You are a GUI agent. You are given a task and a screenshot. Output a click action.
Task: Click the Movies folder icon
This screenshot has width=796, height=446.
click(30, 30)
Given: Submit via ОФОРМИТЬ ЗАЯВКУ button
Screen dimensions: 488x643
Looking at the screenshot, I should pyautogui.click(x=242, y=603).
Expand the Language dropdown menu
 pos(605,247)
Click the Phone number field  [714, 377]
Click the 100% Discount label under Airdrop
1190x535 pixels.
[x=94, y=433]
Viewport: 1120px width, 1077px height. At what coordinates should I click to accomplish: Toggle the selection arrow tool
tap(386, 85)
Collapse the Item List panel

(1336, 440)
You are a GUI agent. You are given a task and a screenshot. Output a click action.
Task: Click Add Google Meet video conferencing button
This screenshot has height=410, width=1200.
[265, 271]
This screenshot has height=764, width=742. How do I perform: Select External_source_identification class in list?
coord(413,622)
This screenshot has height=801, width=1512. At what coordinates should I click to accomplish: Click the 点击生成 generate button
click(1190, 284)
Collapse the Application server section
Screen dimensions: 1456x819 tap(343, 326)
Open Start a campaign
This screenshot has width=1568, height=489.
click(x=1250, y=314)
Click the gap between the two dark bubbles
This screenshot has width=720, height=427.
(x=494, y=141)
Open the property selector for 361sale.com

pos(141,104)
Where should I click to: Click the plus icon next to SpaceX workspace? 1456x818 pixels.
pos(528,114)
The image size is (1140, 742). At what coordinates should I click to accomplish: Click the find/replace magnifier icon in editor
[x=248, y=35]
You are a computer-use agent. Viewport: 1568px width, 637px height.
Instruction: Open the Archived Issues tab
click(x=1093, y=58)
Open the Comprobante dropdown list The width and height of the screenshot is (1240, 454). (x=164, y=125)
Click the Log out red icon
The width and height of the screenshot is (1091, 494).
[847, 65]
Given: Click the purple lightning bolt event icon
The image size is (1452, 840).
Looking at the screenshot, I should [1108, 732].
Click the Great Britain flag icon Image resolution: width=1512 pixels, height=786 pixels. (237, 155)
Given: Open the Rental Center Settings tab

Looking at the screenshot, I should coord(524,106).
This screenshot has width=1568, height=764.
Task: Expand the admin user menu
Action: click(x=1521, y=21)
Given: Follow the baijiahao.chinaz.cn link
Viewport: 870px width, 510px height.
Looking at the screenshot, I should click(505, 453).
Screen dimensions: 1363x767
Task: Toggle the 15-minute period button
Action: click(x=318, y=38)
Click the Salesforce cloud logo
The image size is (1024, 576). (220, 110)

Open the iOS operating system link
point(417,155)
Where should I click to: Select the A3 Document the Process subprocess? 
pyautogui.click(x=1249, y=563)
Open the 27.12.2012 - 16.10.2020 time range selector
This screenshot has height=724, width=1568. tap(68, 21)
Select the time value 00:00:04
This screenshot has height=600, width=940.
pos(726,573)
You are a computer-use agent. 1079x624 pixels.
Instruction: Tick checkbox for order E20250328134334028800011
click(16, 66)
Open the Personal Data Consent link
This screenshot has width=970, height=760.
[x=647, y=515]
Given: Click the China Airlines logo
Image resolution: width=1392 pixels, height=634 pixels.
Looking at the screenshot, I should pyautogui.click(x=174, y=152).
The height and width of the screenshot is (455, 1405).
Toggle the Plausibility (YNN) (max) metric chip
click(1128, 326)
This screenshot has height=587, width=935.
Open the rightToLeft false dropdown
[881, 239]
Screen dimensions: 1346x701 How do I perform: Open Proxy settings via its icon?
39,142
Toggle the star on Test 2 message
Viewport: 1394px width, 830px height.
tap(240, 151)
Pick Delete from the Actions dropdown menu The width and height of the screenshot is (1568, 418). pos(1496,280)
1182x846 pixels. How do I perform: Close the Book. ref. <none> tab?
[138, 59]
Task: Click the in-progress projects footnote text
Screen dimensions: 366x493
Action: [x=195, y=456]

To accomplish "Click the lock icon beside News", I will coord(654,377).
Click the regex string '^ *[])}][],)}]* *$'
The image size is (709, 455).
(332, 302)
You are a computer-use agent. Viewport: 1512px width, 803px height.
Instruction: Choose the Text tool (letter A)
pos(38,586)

» ANWEISUNG
Schreiben Sie den Abschnitt der Daten zeichengetreu ab, der mit der Zeile beginnt, die "You are a computer-use agent. 1079x624" enthält, und bis zum Ende der Daten reicht. Die Anfangszeile und die letzte Zeile gehören dazu.

» ANTWORT
You are a computer-use agent. 1079x624 pixels.
Instruction: Tick checkbox for order E20250328134334028800011
click(16, 66)
Open the Personal Data Consent link
This screenshot has width=970, height=760.
[x=647, y=515]
Given: Click the China Airlines logo
Image resolution: width=1392 pixels, height=634 pixels.
Looking at the screenshot, I should pyautogui.click(x=174, y=152).
The height and width of the screenshot is (455, 1405).
Toggle the Plausibility (YNN) (max) metric chip
click(1128, 326)
This screenshot has height=587, width=935.
Open the rightToLeft false dropdown
[881, 239]
Screen dimensions: 1346x701 How do I perform: Open Proxy settings via its icon?
39,142
Toggle the star on Test 2 message
Viewport: 1394px width, 830px height.
tap(240, 151)
Pick Delete from the Actions dropdown menu The width and height of the screenshot is (1568, 418). pos(1496,280)
1182x846 pixels. How do I perform: Close the Book. ref. <none> tab?
[138, 59]
Task: Click the in-progress projects footnote text
Screen dimensions: 366x493
Action: [x=195, y=456]

To accomplish "Click the lock icon beside News", I will coord(654,377).
Click the regex string '^ *[])}][],)}]* *$'
The image size is (709, 455).
(332, 302)
You are a computer-use agent. Viewport: 1512px width, 803px height.
Instruction: Choose the Text tool (letter A)
pos(38,586)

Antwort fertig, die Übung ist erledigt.